Recent makeup trends can be categorized by the catch phrase “creating the most golden you.” The ability to be golden requires three things: sparkle, shimmer and shine.
Whether or not you choose to go with a natural glow or full-on Jeffree Star glam, you see it everywhere.
Walk into Ulta or Sephora or even Walmart’s beauty aisle, and you’ll see the trademarked highlighter pallets, liquid glitter eyeshadows, light pink blushes and shimmer face mist.
I am a sucker for any Anastasia highlighter pallet and will slap glitter all over my eyelids without a second thought.
However, I recently discovered a video published last May by Refinery 29. The video opened with a shocking clip of a young child digging in a mine.
Refinery 29 published an investigative piece on one of the key ingredients in almost all beauty products: the mineral mica.
Mica adds shine to cosmetic products, but it can also be readily found in electronics, car paint, concrete, airplanes, wallpapers and so much more.
I began to research further the extraction of mica and found that very few news outlets have published stories regarding the “resource cursed” areas in which people mine for mica.

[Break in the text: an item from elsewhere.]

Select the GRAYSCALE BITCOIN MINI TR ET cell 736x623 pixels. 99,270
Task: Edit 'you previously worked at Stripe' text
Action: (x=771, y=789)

Those who did often had more popularity in Europe rather than the U.S.
Each story discussed the process of mica mining, elaborating that it is often children, many as young as 4, sifting through mines to find mica in countries such as India, Madagascar and Brazil, where labor costs are comparatively low.
After mica is found, families will sell it to distributers who ship the mica overseas.
China often buys mica from these distributors, paying workers an estimated 12 cents per kilo, or two cents per pound.
While the obvious problem here is the violation of human, specifically children’s, rights, it is also the lack of sustainable supply-chain management.
The families who mine mica need work to put food on the table, but, as NBC explains, workers are paid so little that there is no escaping an endless loop of poverty.
The high number of transport steps before mica reaches a U.S. consumer results in little to no checks and balances.
If we decided to boycott mica immediately, it would be nearly impossible, and it would only leave families with no work.
Companies need to fight for higher wages for miners and ensure mica is ethically sourced by sending representatives from the beginning of the supply-chain to the end.
Even better, giving power to the miners would help tremendously.
Allowing them to sell the mica themselves rather than just being a station on a path would allow for a decrease in child labor and in an
increase in the standard of living for many of these villages.
Additionally, funding has begun to come from companies like Estee Lauder, who give the parents of child miners sustainable jobs, thus helping those families enroll their children in school.
The interconnection of so many social issues begins with big businesses taking responsibility for their product and us as consumers demanding so.
This change is not impossible.
Companies like Lush have already begun to ethically source all their ingredients after protests in the U.K.
It is most important to recognize equity is attainable – we just have to be willing to demand it.